The possibility that a modern book may be incorrect does not override the fact that older books about rapidly changing topics (like the book on HIV/AIDS) will contain information which has been superseded or disproven, or that compilations of time-sensitive information (like the 1989 directory of self-help groups) are useless when they become outdated.
> That book looks interesting, and the blogger's justification for weeding it is "I don't understand video game development"...
The more detailed justification is: this is a simple book (48 pages, large type, lots of pictures) made for children. Nuances like "computers don't use BASIC anymore" or "the video game industry has changed a lot since then" are likely to be lost on them -- and, to be frank, there was never a lot of concrete information in the book to begin with.
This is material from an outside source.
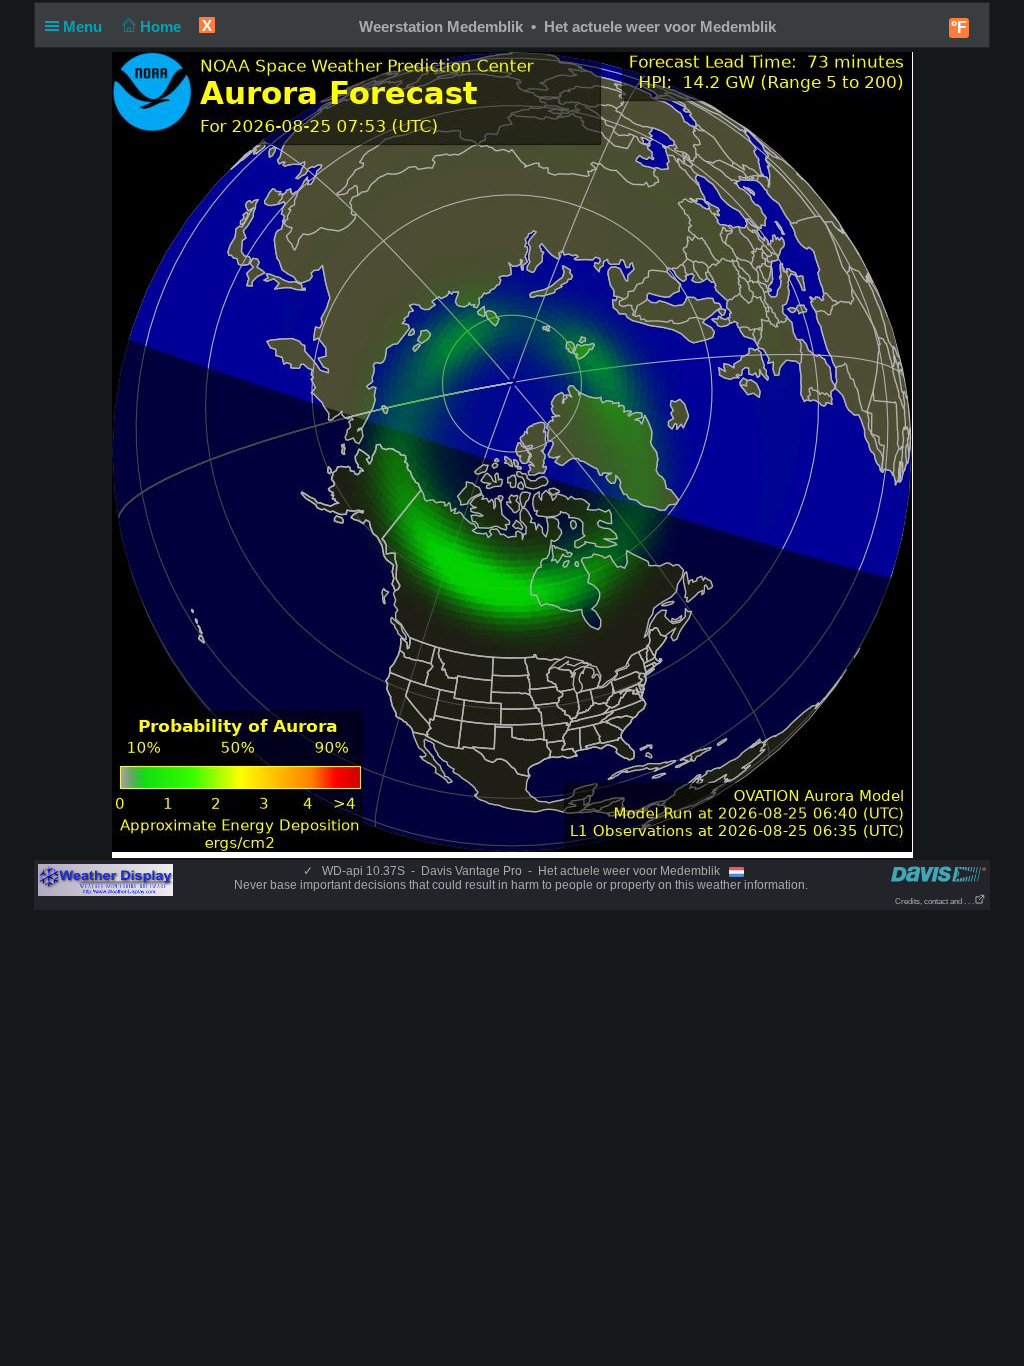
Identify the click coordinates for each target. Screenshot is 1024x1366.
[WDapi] (105, 879)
I actually remember checking that exact book out from the library as a kid! The section in programming in BASIC included a code snippet which had your computer beep, which I could never get to work in QBASIC from what I remember.
Oh, nice find. And that just cements my feelings that this book should have been weeded years ago:
* The author conflates the NES with all "home game systems". An entire chapter titled "how it works" describes the NES (in very broad terms) without ever acknowledging the existence of other game systems -- not even the SNES, which came out six years before the book was published.
* There are some unforced technical errors in the book, like claiming that a device called a "synthesizer" is used to "translate [sounds] into computer codes", or that "with an RGB monitor, the signals go straight from the CPU to the screen". This is not a carefully researched and written book. It's an author's quick swing at "kids like video games, we should write a book about those".
* Despite what you might assume from the excerpt, the book does not actually provide any actionable information about game programming. The BASIC snippet seen on the web site is only used to motivate a claim that games contain "lots and lots of commands", not to suggest that the reader can program a game.
Not a fan of the over-opinionated framing. It seems like mainly a list of things that are "dated" (which I'd personally find pretty interesting, for various reasons) and/or politically incorrect from the author's orientation.